The 2GM has a max rated RPM of 3600. A 2000 RPM cruise on that engine is a mere 55% of the maximum rated 3600. Even a 2500 RPM cruise is only 69% of max rated. Loading a diesel, but not over loading it, is really what you want to do. Running it with to light a load, like 55% of max, could lead to premature glazing, increased oil consumption and smoking..
​


----------



## sailak (Apr 15, 2007)

Good info, thanks Maine Sail


----------



## CaptainForce (Jan 1, 2006)

I have 5,760 hours on my sweet running 4JH3E Yanmar that moves me at 6.5 kts with a 37' waterline at 2500rpm with an 18x13 three blade prop using 0.9 gallons/hour. 'take care and joy, Aythya crew


----------



## Liquorice (Nov 28, 2007)

*2gm20f*

My Yanmar Service Manual says my 2GM20F has a one hour rating of 18hp at 3600 rpm and a continuous rating of 16 hp at 3400 rpm.
My aim is to get it as close to the 3400 while still sounding "sweet".
The harder it works the better!
It uses so little diesel ($5 a season) that fuel economy doesn't come into it; it's engine longevity that I'm striving for!
sam


----------



## roline (Apr 7, 2000)

Take data.. hull speed vs RPM. This will show you where the engine likes to run for best performance with your boat and prop setup. I run at 2800, 2900 where the engine is the smoothest. Also with a 14Dx12P prop it is at 60 % efficiency/ 40% slip which is quite good for the narrow 2 blade Martec.


----------



## captbillc (Jul 31, 2008)

Liquorice ----- at 3400 RPM you are operating the engine at the top continuous rating. i do not believe you will get the max amount of hours before overhaul that you would get running at a lower RPM because you are working the engine hard. i operate my 2GM20F most of the time at 2200 RPM and 5.5 kn. this is easy on the engine. i am a retired diesel tech and i want my engine to last a long time.


----------



## klem (Oct 16, 2009)

I think that captbillc is getting at a common misconception that you should run a diesel as hard as possible. They do run well when run hard but you don't have to run them at WOT all the time. For this argument, I am going to make the assumption that you have proper gearing and prop pitch so lugging isn't a huge issue.

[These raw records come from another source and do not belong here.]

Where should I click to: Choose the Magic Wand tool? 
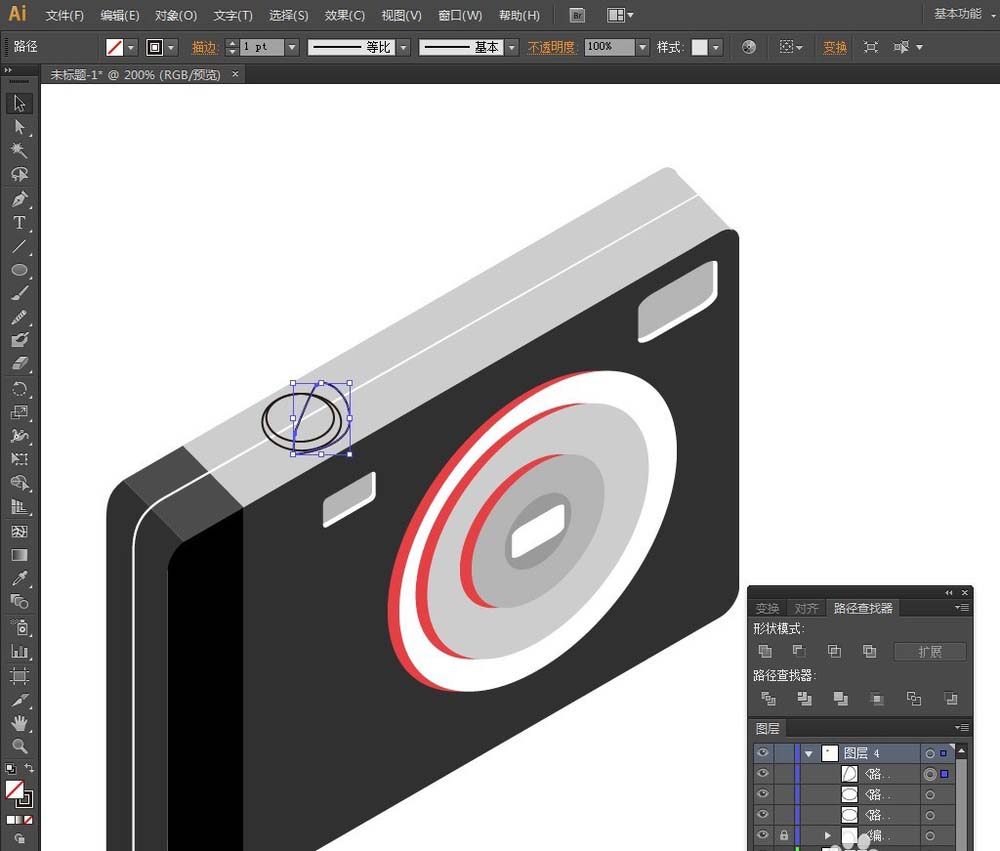point(19,150)
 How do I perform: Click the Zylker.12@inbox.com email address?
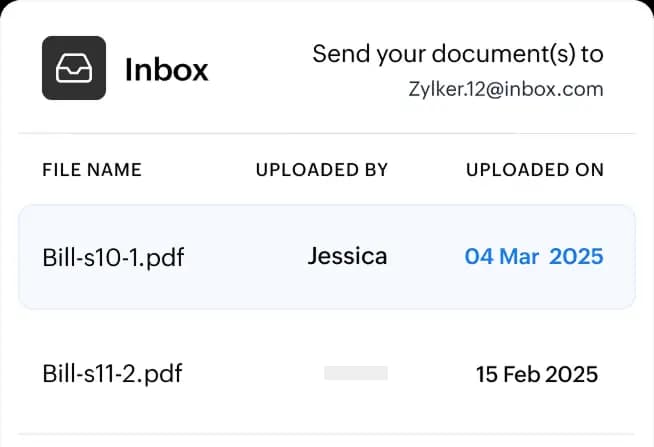pyautogui.click(x=506, y=89)
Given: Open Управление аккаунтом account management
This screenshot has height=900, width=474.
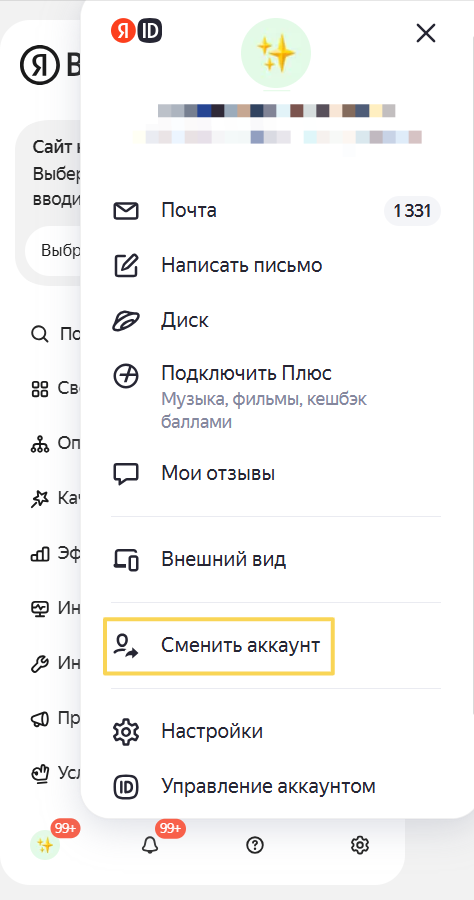Looking at the screenshot, I should click(x=243, y=786).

The real danger to running the engine at low rpm is glazing of your cylinder walls. This is caused by the engine temp being too low when running. If you are worried about glazing, make sure your temp gauge is reading in the normal range and try throttling up for a second and looking at the smoke color. If you see a big puff of blue smoke, your engine temp is too low and you need to throttle up but if you see black smoke, that is not an issue it is just unburt fuel because you are not moving enough air yet. Almost all engines now have a thermostat so they are more forgiving in terms of regulating their own temp.

The danger with running a diesel too fast is related to fatigue and heat. If you run an engine really hard, your exhaust gas temps will go up a lot and maybe even your block temps. Your engine can only take so much thermal cycling before it starts to have problems. Also, the increased rpm means that there are more fatigue cycles on the engine components. When you calculate fatigue, the variables are stress and the number of cycles and you are greatly increasing the number of cycles by running high rpms.

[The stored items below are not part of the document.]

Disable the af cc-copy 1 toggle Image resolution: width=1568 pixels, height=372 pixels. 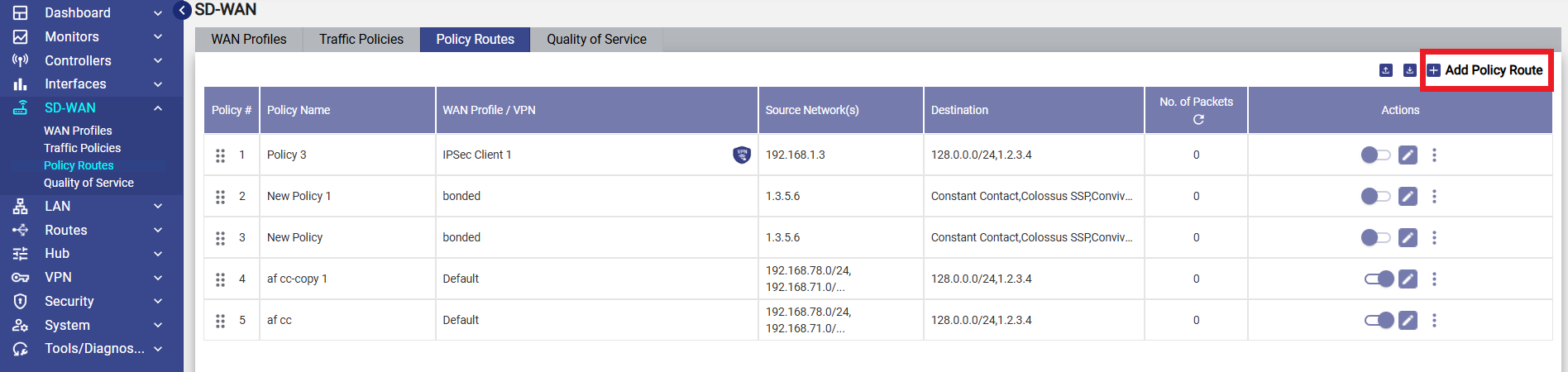(x=1379, y=279)
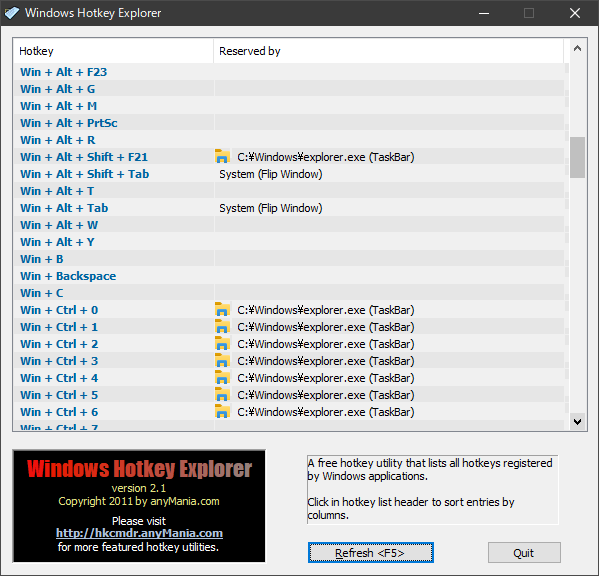Image resolution: width=599 pixels, height=576 pixels.
Task: Click explorer icon beside Win + Ctrl + 0
Action: [x=222, y=310]
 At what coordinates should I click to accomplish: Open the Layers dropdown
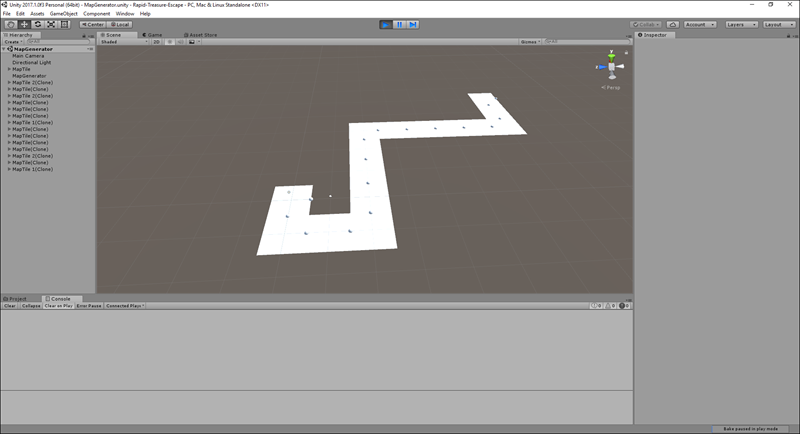740,24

Most diesel engines will get their best efficiency at an rpm just over the torque peak. Some manufacturers will actually post this information, I know that cummins does on some of their engines. This does not take into account your specific boat which may have its own optimum speed. The last consideration is your time value and your wallet, you own an engine for a purpose and you might as well use it to suit your needs.

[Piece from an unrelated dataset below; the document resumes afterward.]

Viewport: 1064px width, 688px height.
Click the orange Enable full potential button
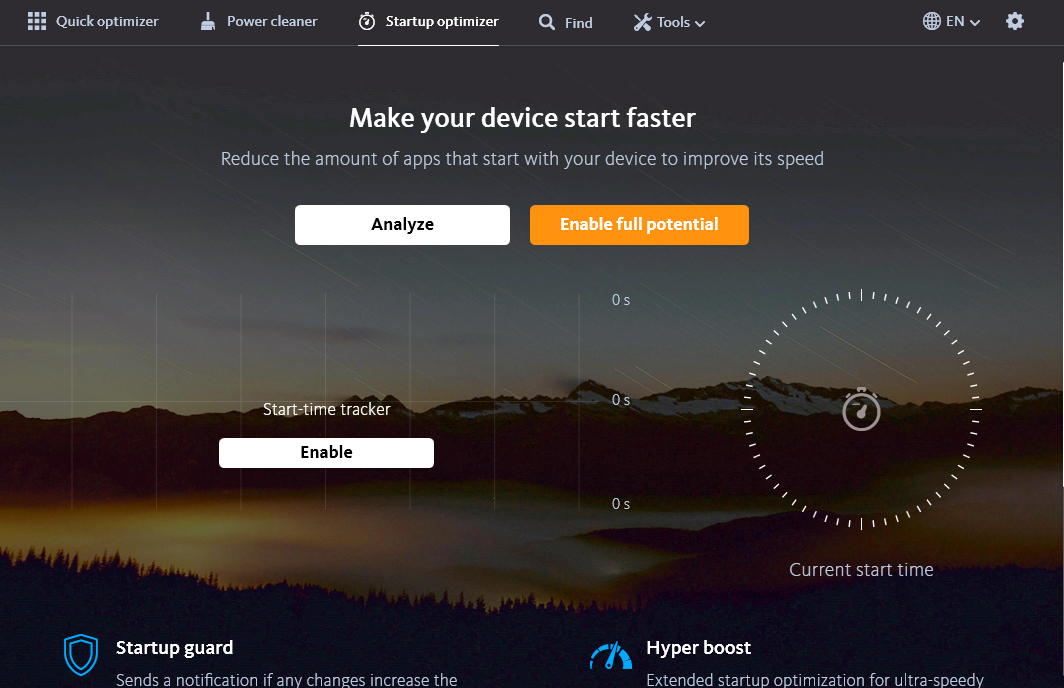point(639,224)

In truth, to properly answer this debate, you need to look at how everything is setup including hull form, expected conditions, gearing, and prop. For this discussion, I believe that we are assuming that these things are fixed but if you are repowering, you need to start with these variables.


----------



## Liquorice (Nov 28, 2007)

I'm an engineer with 35 years in heavy equipment maintenance management.
It's hard to get these engines too hot with these cooling systems. I don't believe 3400 revs is a problem. Actually my "sweet spot is around 3100 revs.
However, I run my engine only from and too the mooring so it rarely gets a chance to really warm up. 2 or 3 times a season I give it a good run for a couple of hours so it gets a good workout. I also worry that my diesel will go off if I don't use it - A tank full usually lasts about 3 years!
sam


----------



## Liquorice (Nov 28, 2007)

*Bore Glazing*

It's me again!
On the subject of low load and bore glazing - It's not as much of a problem as you think - within reason!
I was involved with very large diesel earthmoving equipment in Northern Canada. We're talking huge Caterpillar and GM diesel engines - 1600 hp to 2400 hp. Because of the cold winters - minus 30 deg C to Minus 40 deg C (...same as -40 deg F) we couldn't shut them off from November to April.
We had a setting we called high idle (can't remember the exact revs - been retired for quite a while), but say half way between idle and full revs. We regularly would leave these units revving away in the field for many hours or days on high idle (...and very little load) with no adverse affect. Engine life was expected to be 20,000 hrs and we regularly achieved it. It was cold running that killed the engines, if we could keep them hot and not wash the cylinder walls with unburnt fuel, they would last forever!
Sorry about that - got carried away - I feel better now!
sam


----------



## lancelot9898 (Dec 30, 2008)

I don't have the Yanmar but rather a Perkins 4-108 which is rated at 4000rpm intermitent and 3600 continuous. I also have a max prop which allows me to adjust the pitch to achieve various WOT readings. I finally settled on adjusting the pitch to 14 inches( 17 inch dia) and achieved 3000 WOT on my tach. However this year I discovered that the tach was out of calibration and when normally cruising at 2500 rpm, I was actually doing 1900. So with much thought I considered going back and adjusting that pitch smaller to achieve closer to the continuous rating, but now I'm not sure if that is necessary. One of the main factors on engine life is how much fuel flows through it and as long as operating temperatures are achieved then operating at lower rpms should be OK. I've read about over proping an engine resulting in lugging and while I can tell that I'm "lugging" my engine in my jeep when I don't down shift going at a lower speed, I have yet to tell that i'm doing the same with the boat. The only disadvantage that I see operaing at a lower rpm is that the horsepower available is less. My WOT reading is only 2300 rpm which is quite a reduction from the 3600 rating.


----------



## klem (Oct 16, 2009)

lancelot,

While I was one of the people arguing for lower rpm, the argument assumed proper gearing/pitch. Glazing will not be an issue for you but there will be other issues like lugging. I would recommend taking out some of the pitch when you get a chance so that your engine can turn over faster for a few reasons. As you mentioned, lugging is bad. Lugging is trying to get too much power out of each combustion cycle by simply forcing more fuel in. What this means is that rather than having the work done by the engine spread out over more combustion events, it is concentrated greatly increasing stress.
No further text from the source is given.